Thursday, November 14, 2024

A Startup Builds Inflatable Houses By Pumping Concrete into Ballons Like Forms

In New York City, a startup Automatic Construction has been working on a building method that enables its workers to blow up a house and inject concrete into its walls. According to the company, houses constructed using this approach can be put up in less than an hour and cost roughly one-fifth as much as those constructed in the United States using more conventional cast-in-place concrete techniques.

Alex Bell, the company’s CEO, and co-founder wants to soon have reinforcing materials like tension wires and rebar pre-installed inside the forms. He called it “Inflatable Flexible Factory Formwork.” Because the forms are manufactured in the factory and there is no wood waste, this patented building method promises to lower on-site labor expenses.

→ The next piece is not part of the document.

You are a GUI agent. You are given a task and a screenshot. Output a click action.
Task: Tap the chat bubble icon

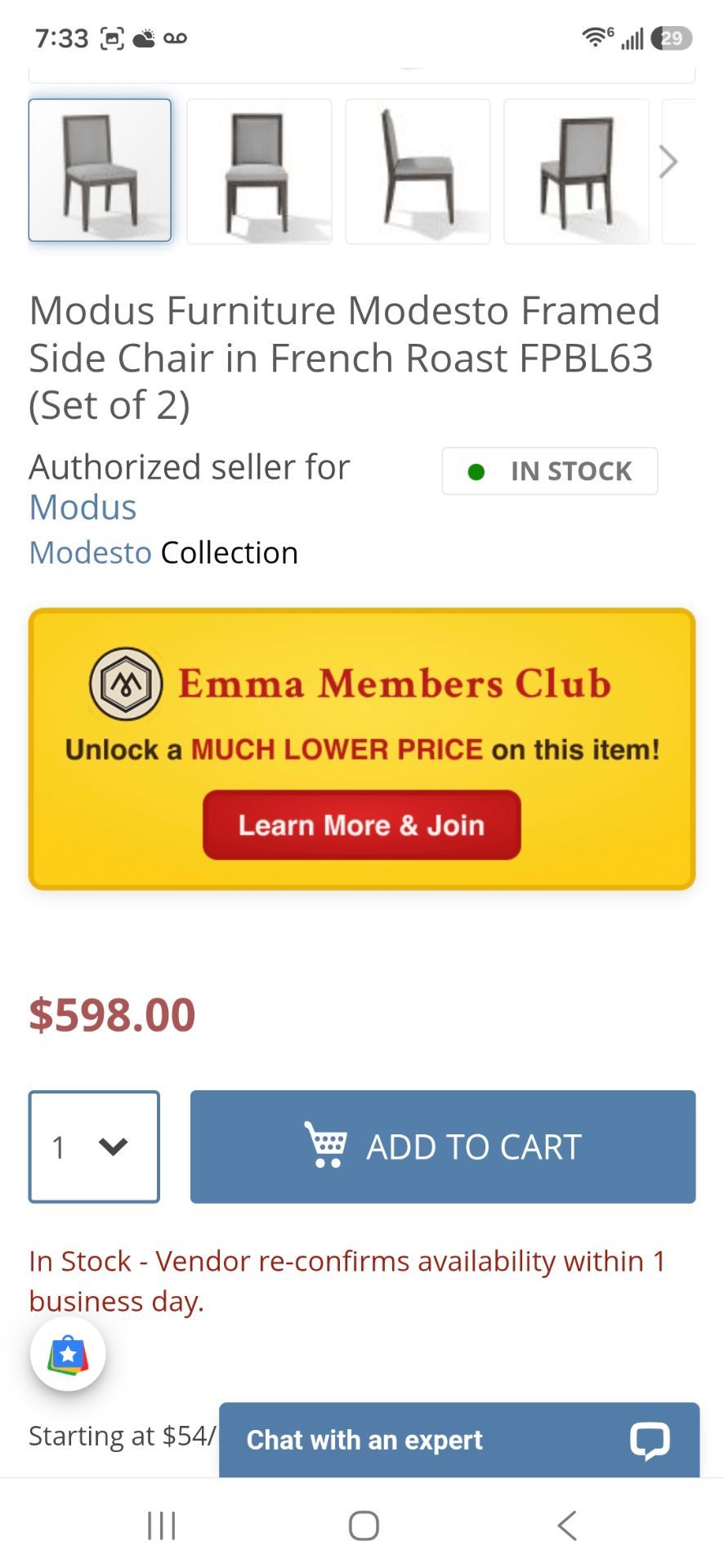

The company also claims that because the structures are built using air and concrete pumps, the procedure is twice as quick as traditional construction methods. The carbon-storage concrete and other building elements used in the inflatable flexible manufacturing formwork help lower greenhouse gas emissions.

Although the size of those is unknown, the prototypes the company has so far constructed are more appropriately referred to as tiny homes than starter homes; they may be big enough for one person, but they are not likely to fit a family.

Together with other alternative construction techniques like 3D printing and folding homes, the company’s small concrete houses could contribute to the solution of the housing issue.